In SMA, a lower-cost generic version of Spinraza®
Available in France since 2017, Spinraza was the first approved treatment for 5q spinal muscular atrophy linked to SMN1. GNR-100 contains the same active substance – the antisense oligonucleotide nusinersen – and could become the first generic version of Spinraza. A generic medicine works in the same way as the original drug, whose patent has expired, with the same efficacy but at a lower cost.
A Russian team showed that this new product is equivalent to Spinraza: in patient-derived cells, it comparably increases production of the SMN protein, which is deficient in the disease. Clinical trials demonstrating its safety and efficacy led Russia and Kazakhstan to approve GNR-100 for marketing.
Two therapies definitively ruled out in Duchenne muscular dystrophy
- Results from the phase III TAMDMD trial of tamoxifen combined with corticosteroids had already shown a lack of short-term efficacy in Duchenne muscular dystrophy. The extension phase of the trial, which continued treatment for one additional year in 64 ambulant patients aged 7.5 to 13.9 years, confirmed these negative findings. Neither continuing treatment for an additional year nor earlier administration (patients treated in the first part of the study compared with placebo-group patients treated later) had any effect on disease progression or motor function.
- Published results from the CIFFREO trial involving 122 ambulant patients aged 4 to 8 years evaluating Pfizer’s microdystrophin gene therapy (fordadistrogene movaparvovec – PF06939926) also confirmed the lack of efficacy of this product in Duchenne muscular dystrophy. One year after treatment, no improvement in motor function was observed compared with the untreated placebo group. The benefit-risk profile of this gene therapy was considered unfavourable, notably due to serious adverse events reported in 25 of the 79 treated patients and in 5 of the 35 untreated patients. Preliminary data in this direction had already led to the discontinuation of the programme in July 2024.

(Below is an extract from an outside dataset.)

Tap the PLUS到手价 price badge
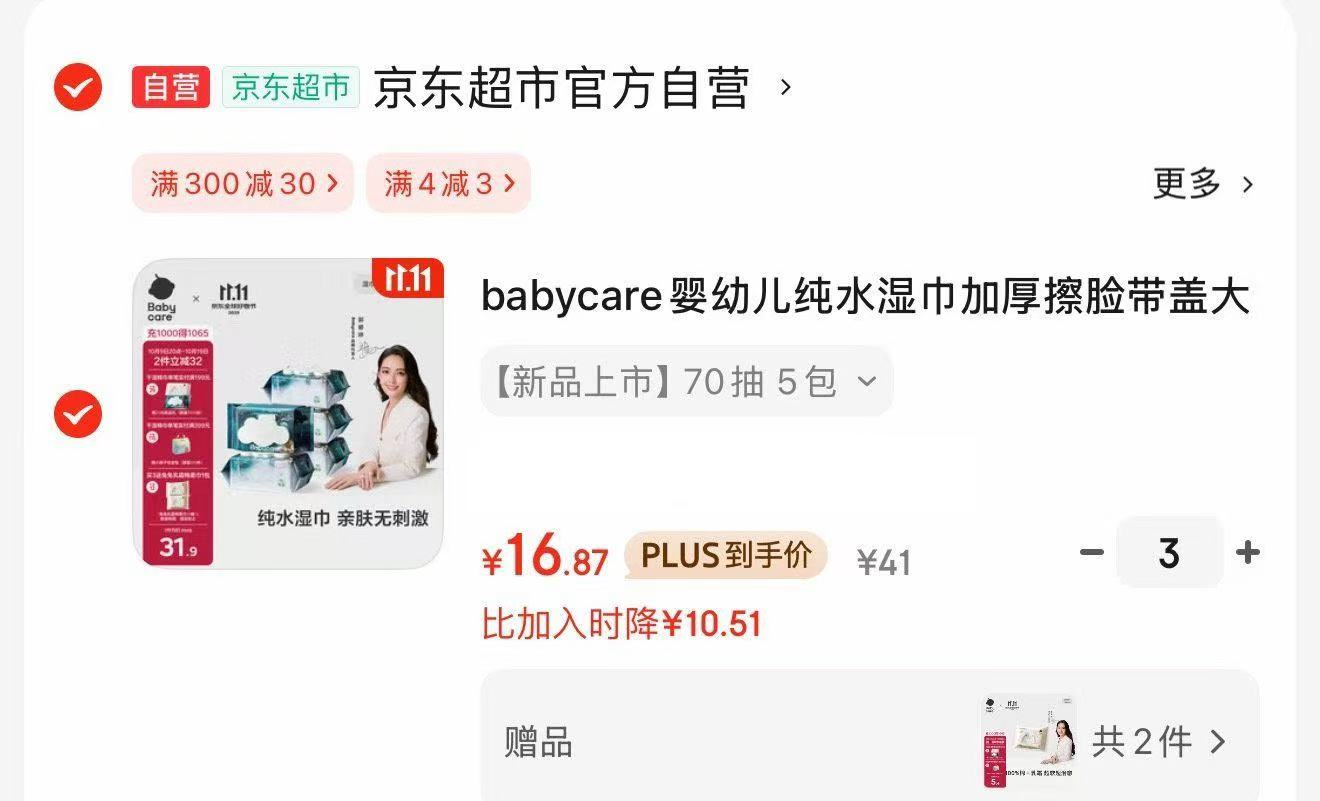This screenshot has width=1320, height=801. pyautogui.click(x=726, y=556)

- See the summary of the tamoxifen article and the summary of the CIFFREO trial article
Pompe disease: enzyme replacement therapy can be administered at home without increased risk
Treatment for late-onset glycogen storage disease type II (Pompe disease) is based on intravenous enzyme replacement therapy. Several therapeutic options are currently available: Myozyme©, Nexviadyme© (under early access) and, currently under clinical evaluation, cipaglucosidase alfa combined with miglustat.
Although administration is traditionally performed in hospital, home infusions have already been implemented for many patients. An analysis pooling data from three clinical trials involving 151 adults treated with cipaglucosidase alfa and miglustat compared the safety of hospital versus home administration. Of the 9,185 infusions, 22% were administered at home. The frequency of infusion-associated reactions was similar between home administration (1.3%) and hospital administration (1.8%). Fever was the most frequent adverse event at home (6.2% of patients), while in hospital the most common adverse events were headache (10.8%) and fever (6.2%). One patient treated at home experienced fever considered serious but was able to continue home treatment.
For patients without a history of moderate or severe adverse reactions, home treatment appears to be as safe as hospital administration while avoiding a four-hour hospital visit every two weeks.